— Source data —
====

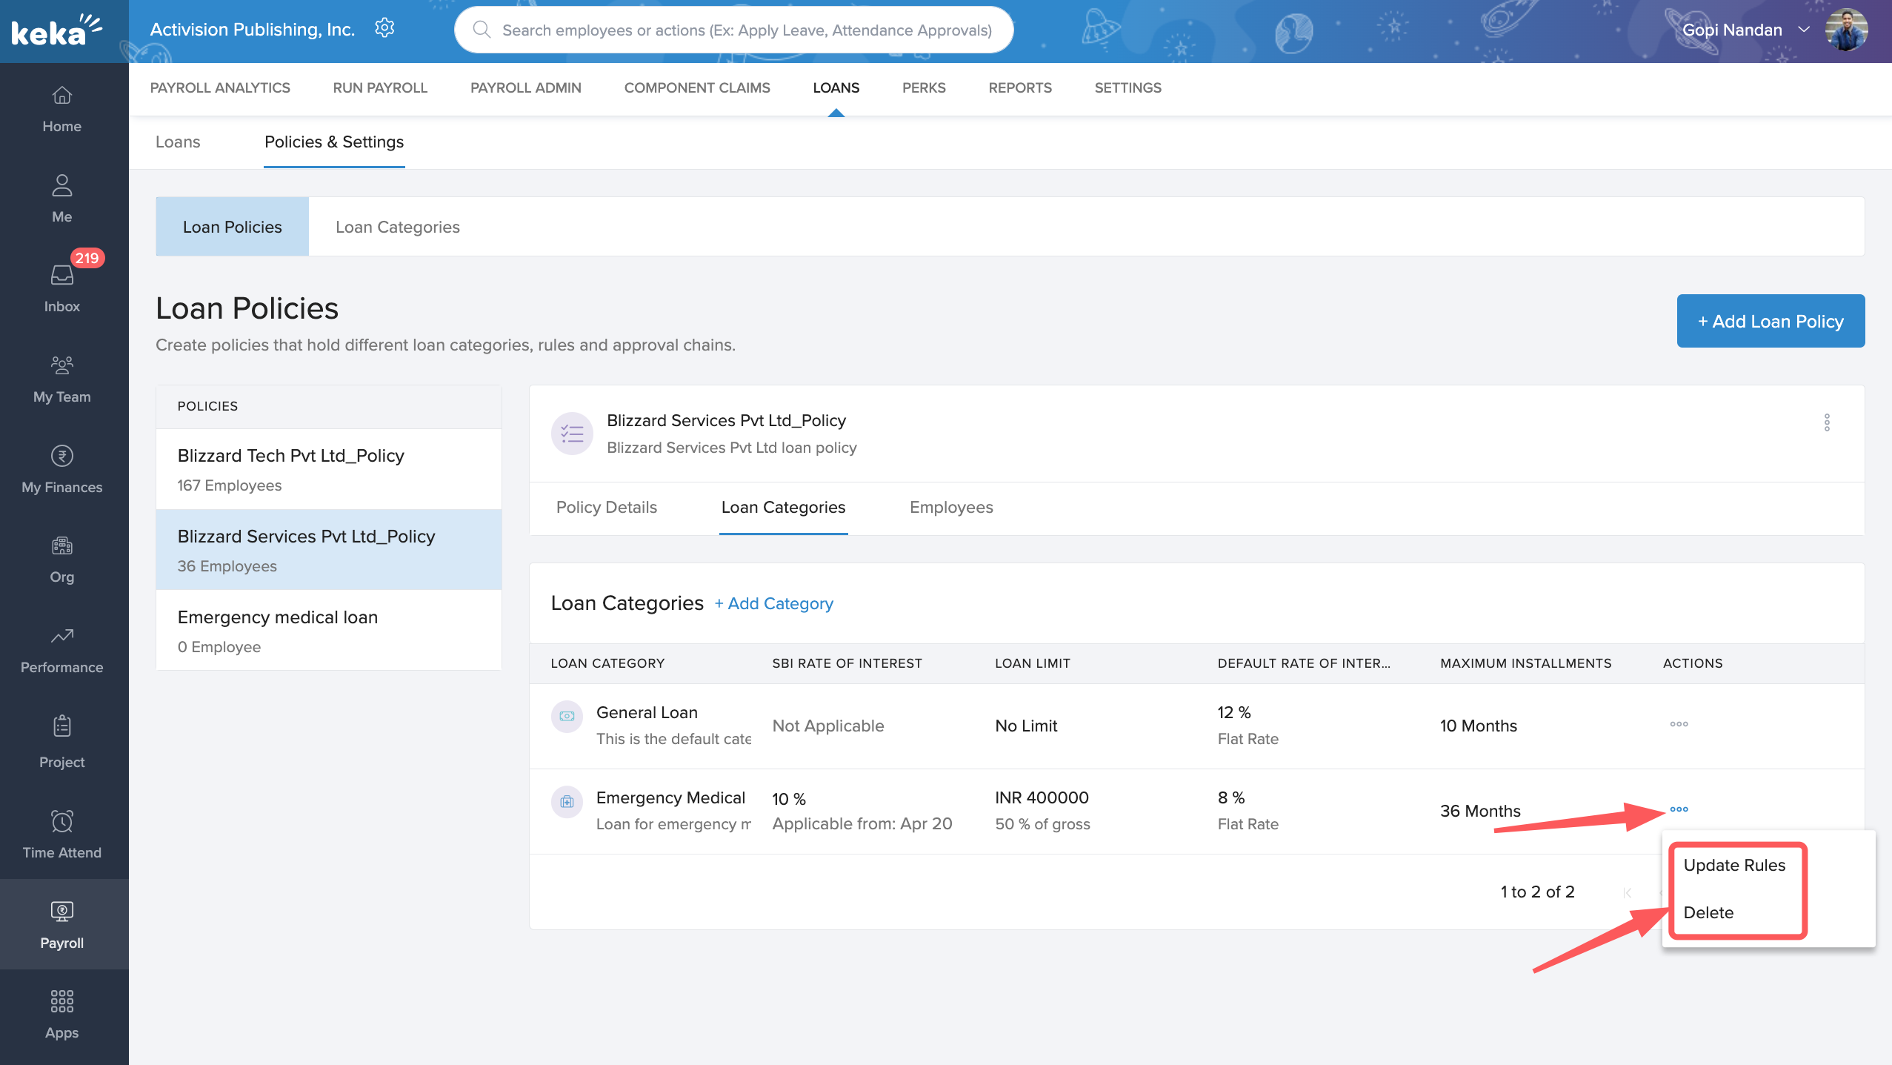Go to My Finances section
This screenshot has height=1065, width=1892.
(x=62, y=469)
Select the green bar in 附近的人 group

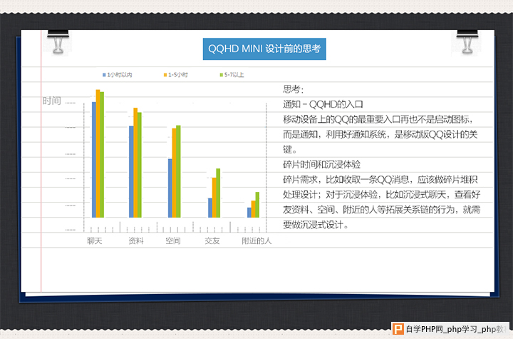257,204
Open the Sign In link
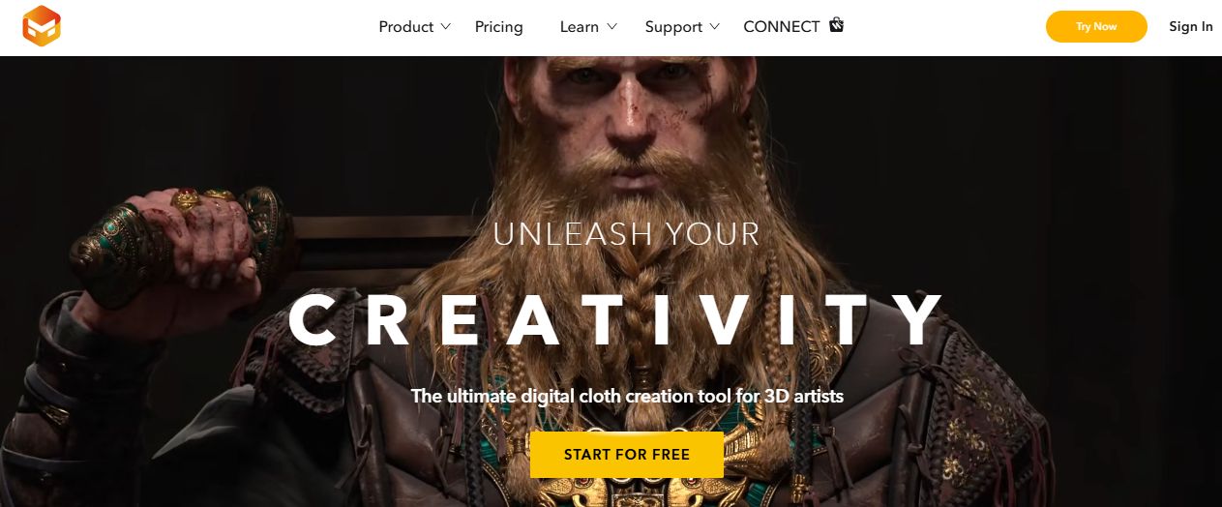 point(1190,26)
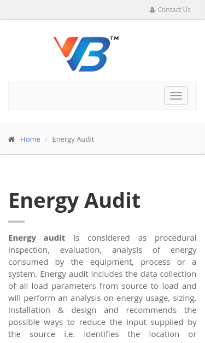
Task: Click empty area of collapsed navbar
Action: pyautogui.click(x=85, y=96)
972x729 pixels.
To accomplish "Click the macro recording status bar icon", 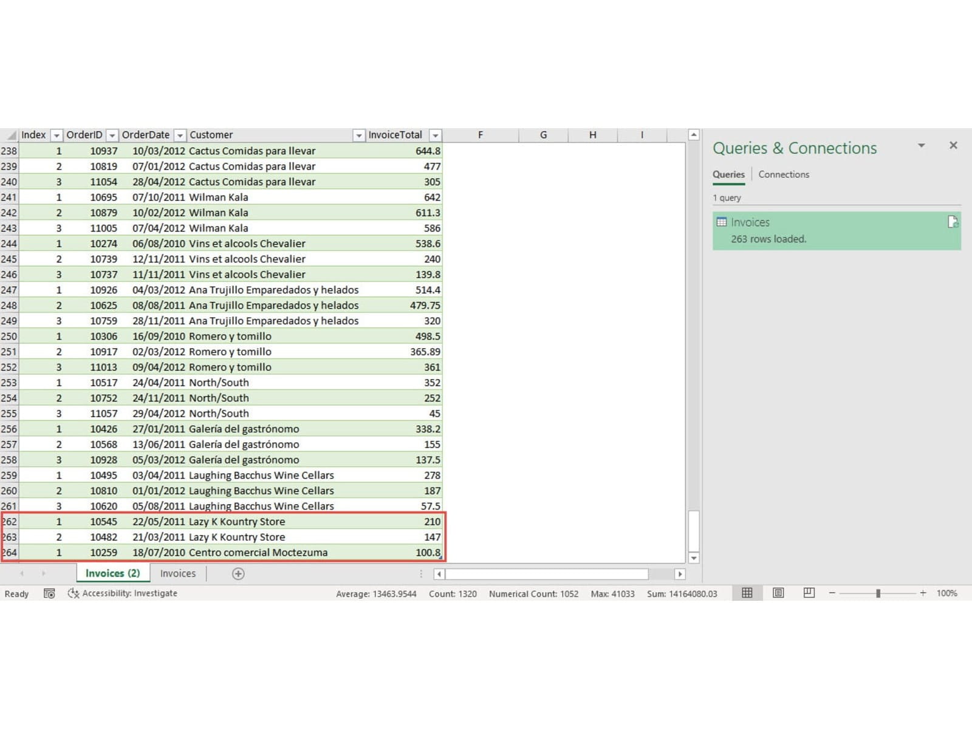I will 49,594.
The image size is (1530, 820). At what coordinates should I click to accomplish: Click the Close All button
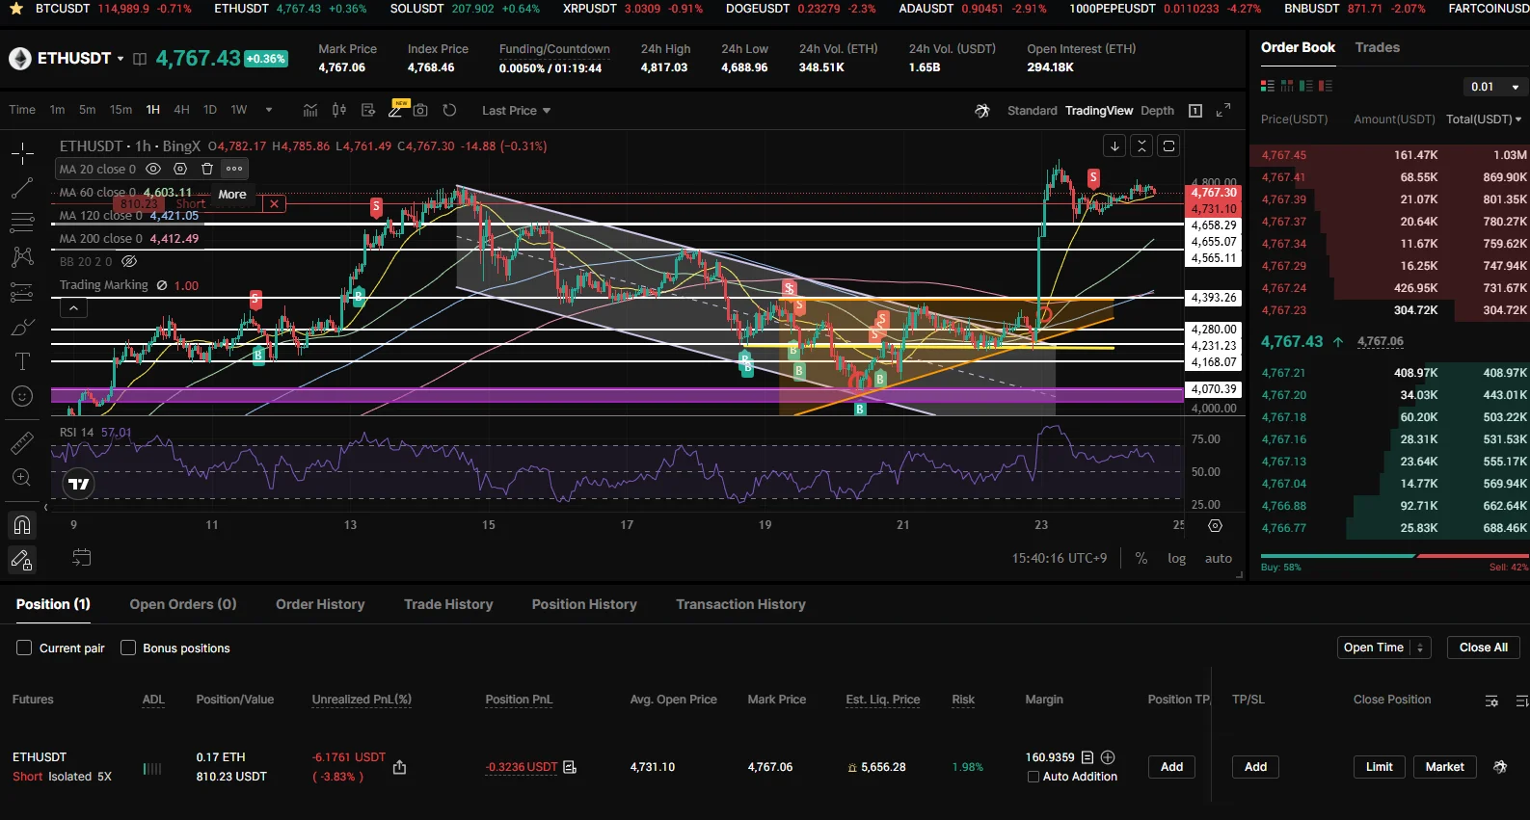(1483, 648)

====

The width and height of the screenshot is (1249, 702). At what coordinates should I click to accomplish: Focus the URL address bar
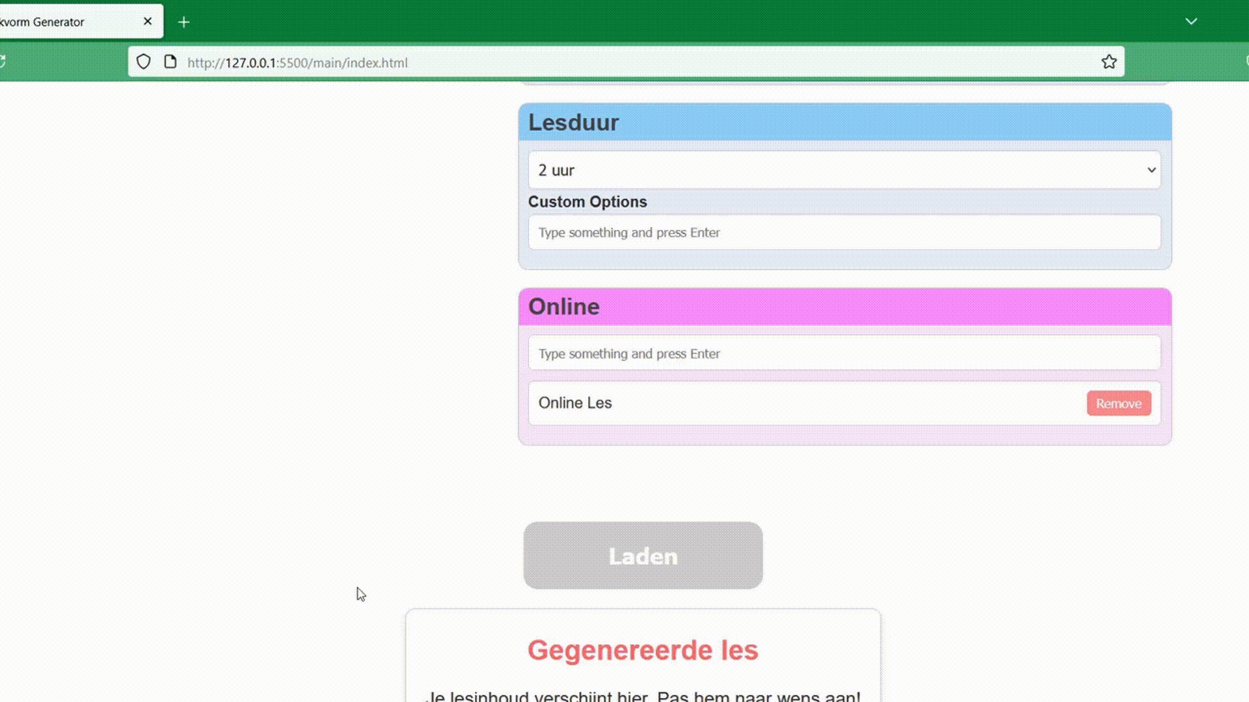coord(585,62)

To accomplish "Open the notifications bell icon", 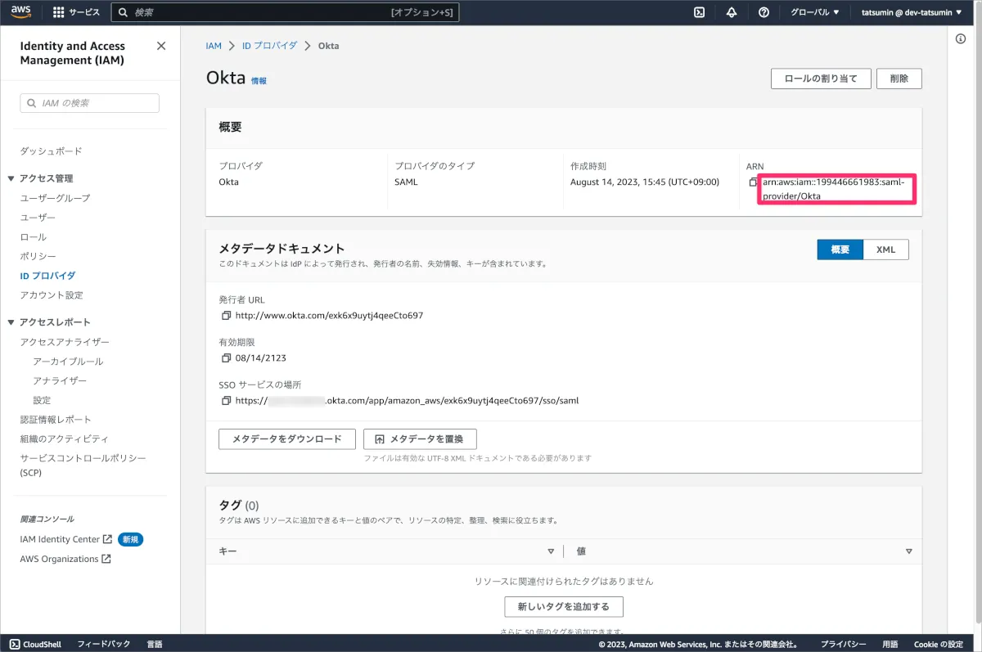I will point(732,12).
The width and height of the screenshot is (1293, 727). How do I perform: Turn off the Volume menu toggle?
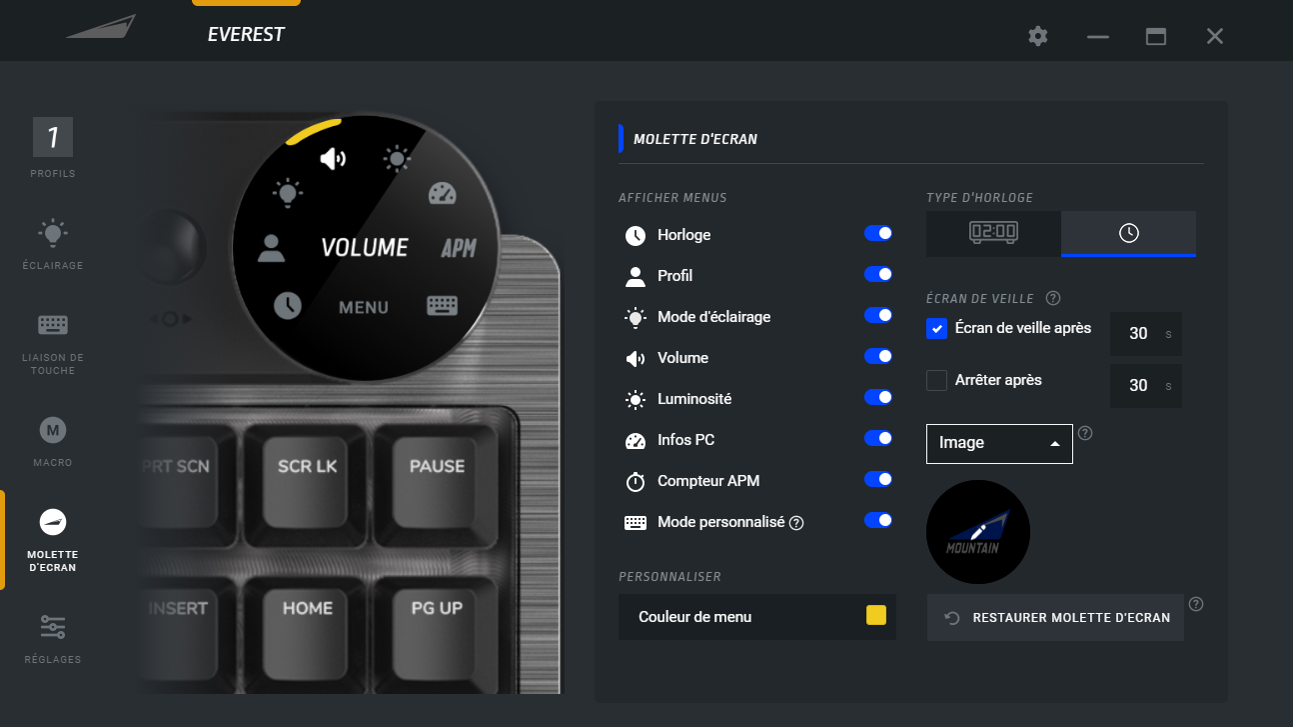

====

Return the records unchanged, starting with the line that contains "Go to My Finances section" and going on through the line that contains "Action: pyautogui.click(x=85, y=96)", both included. Leave the pictures out of your answer.

— Written response —
Go to My Finances section
This screenshot has height=1065, width=1892.
(x=62, y=469)
Select the green bar in 附近的人 group

257,204
Open the Sign In link
 point(1190,26)
Task: Click empty area of collapsed navbar
Action: pyautogui.click(x=85, y=96)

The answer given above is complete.